Casino Guichard-Perrachon SA's troubles in its home market caused its bonds to drop to an all-time low as the company races to combine its operations with Xavier Niel's retailer.

The casino chain reported a slump in its earnings from France as well as plans to put its 9,100 stores in France into a joint venture with Teract SA, the company that owns the Jardiland grocery chain in France. An investor group is in the process of raising €500 million ($529 million) to fund the resulting venture.

In the past year, the stock has dropped more than 40%, falling as much as 5.8% on Friday. With a five-year default probability of 99%, credit default swaps are priced accordingly.

“We cannot rule out the possibility of a broader restructuring of the debt at this time,” Christine Kam, a credit analyst at Octo Finances, said in an interview. 

In order to shore up its finances, the supermarket operator has been accelerating asset sales in a bid to raise money. After selling a portion of its stake in Brazilian unit Assai worth $600 million less than four months ago, the company announced this week it plans to sell another portion of that stake worth $600 million. A number of divestments are expected to take place in the future, according to analysts.  

The Casino announced in February that it has begun exploratory discussions with Teract about the potential merger, confirming a report by Trade Algo at the time. Several people with direct knowledge of the matter said at the time that the new entity might eventually seek to be listed on the stock exchange.
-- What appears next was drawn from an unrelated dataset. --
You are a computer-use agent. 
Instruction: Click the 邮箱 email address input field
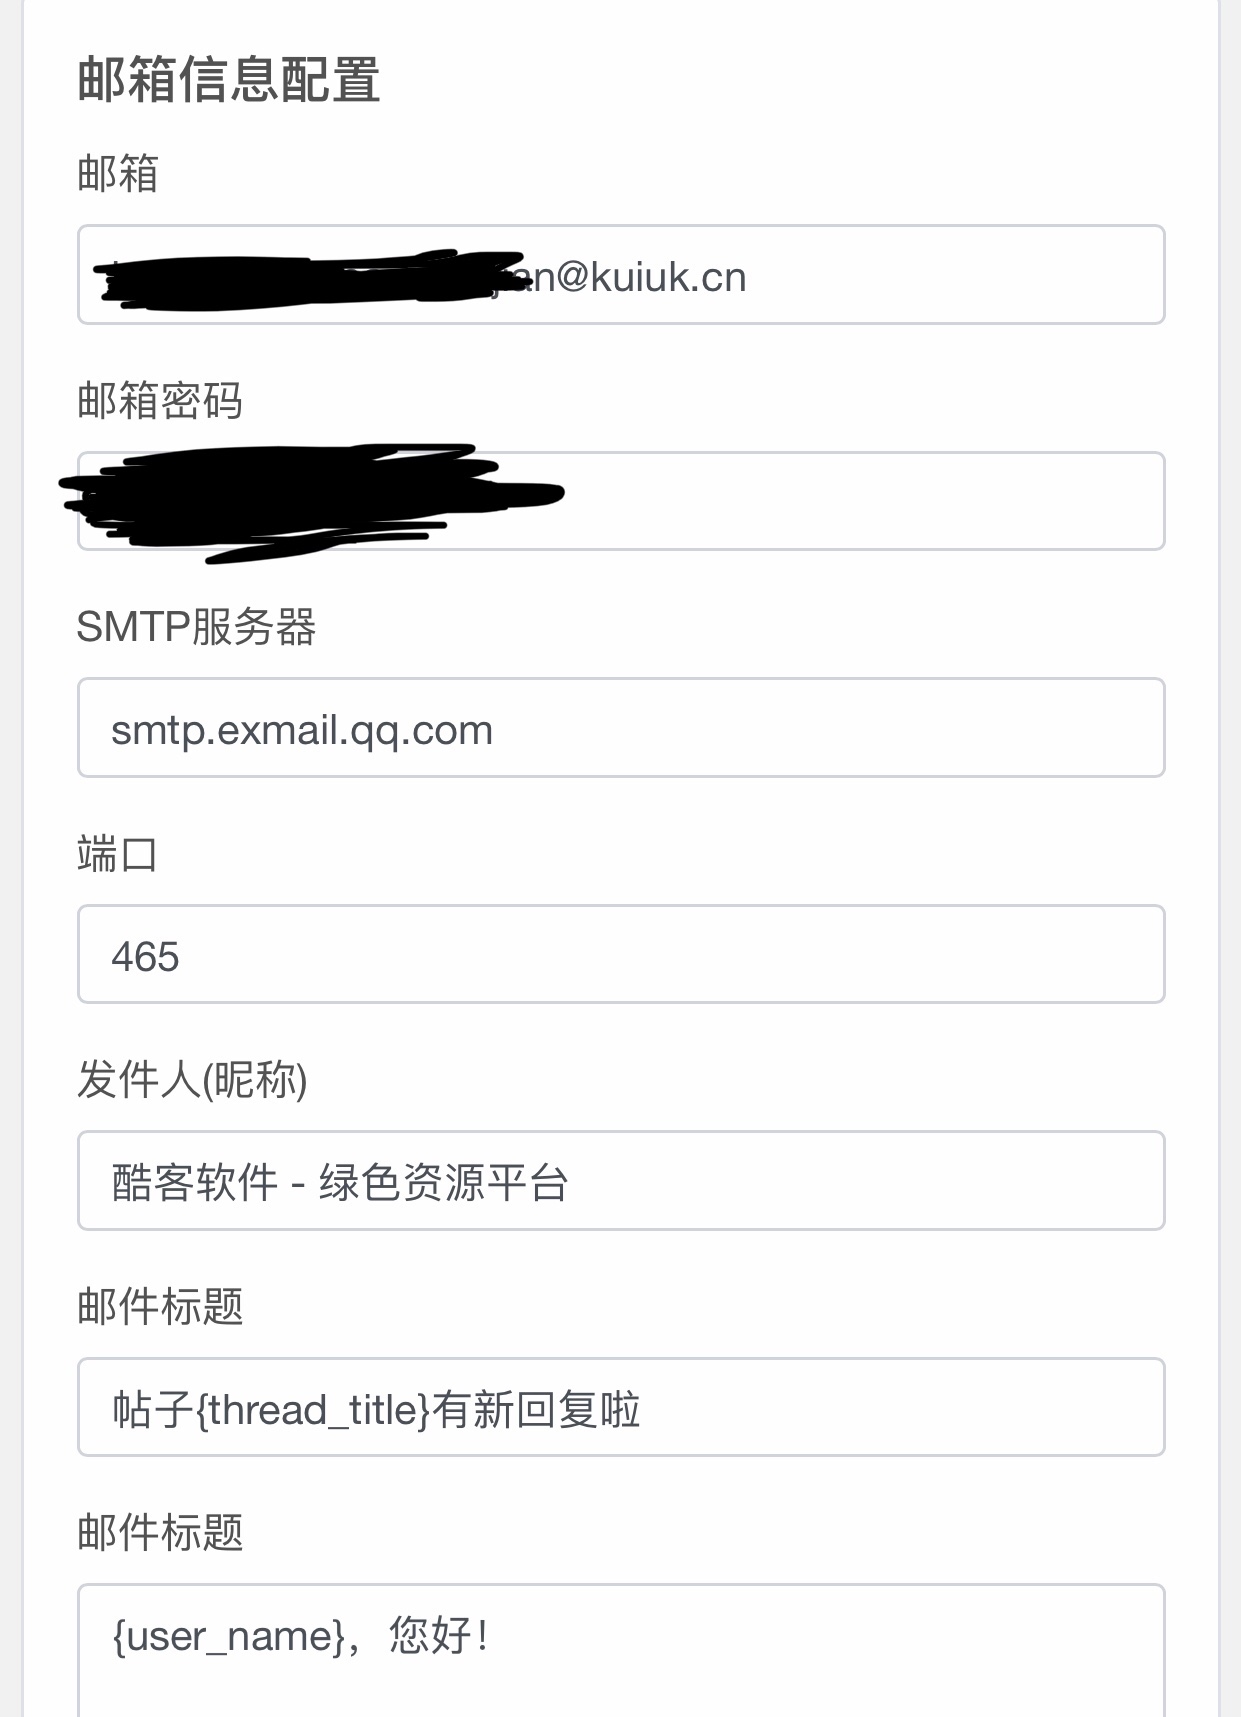(621, 275)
There would be a casino controlling the company, and a separate new entity controlled by Teract shareholders would be responsible for the supply of agricultural products for the company. François Guyot, a credit analyst at Spread Research, wrote that the French retailer is expected to acquire Bio & Co, a chain of organic food retailers, and Frais d'ICI, a chain of organic food retailers that specialize in locally sourced produce, just at the same time that organic food sales are plummeting as a result of the cost-of-living crisis.

Teract’s Roots

The origins of Teract can be traced back to a special-purpose acquisition company formed by Moez-Alexandre Zouari in collaboration with telecommunications entrepreneur Niel and banker Matthieu Pigasse. InVivo Retail merged with its blank-check company to form InVivo Blank Check. Having operated some Franprix and Monoprix franchises for quite some time now, Zouari has been a long-term Casino partner.

Shares of Teract rose as much as 4.2%.

Currently, the two companies are in talks with investors interested in backing the deal, and they expect to reach a binding agreement by the end of the second quarter.

On a separate note, Casino reported Friday that its French retail unit's earnings in the second half of last year dropped by 7% at constant currencies due to sluggish sales in the country. There was a decrease of €339 million in the net debt in France at the end of December from a year ago, to €4.5 billion. 

Casino has also said that it intends to reduce costs by €250 million and to reduce inventory by €190 million in the first half of the year due to its overestimation of demand for the first half of the year. There was a negative free cash flow of €524 million in 2022 as a result of that.  

Bond prices for Casino's notes due in March 2024 fell to 73 cents on the euro before rebounding to 77 cents, indicating investors do not expect a full repayment.

A Carrefour SA proposal was spurned by Casino in 2018 for the possibility of a possible merger, and the company's CEO Jean-Charles Naouri has been recalcitrant to let go of the company's control ever since.

In the interim, he has managed to get Rallye SA, a unit that owned a majority stake in Casino, to restructure its debt without losing his grip on the retail chain.

“There is no doubt the company will have enough liquidity to meet the short-term debt maturities as a result of all the asset sales planned,” according to Octo's Kam. “There are, however, a number of investors who are concerned about the high level of cash burn and who are concerned that the main shareholder might not be so keen on repaying the debt if he is at risk of losing control of the company."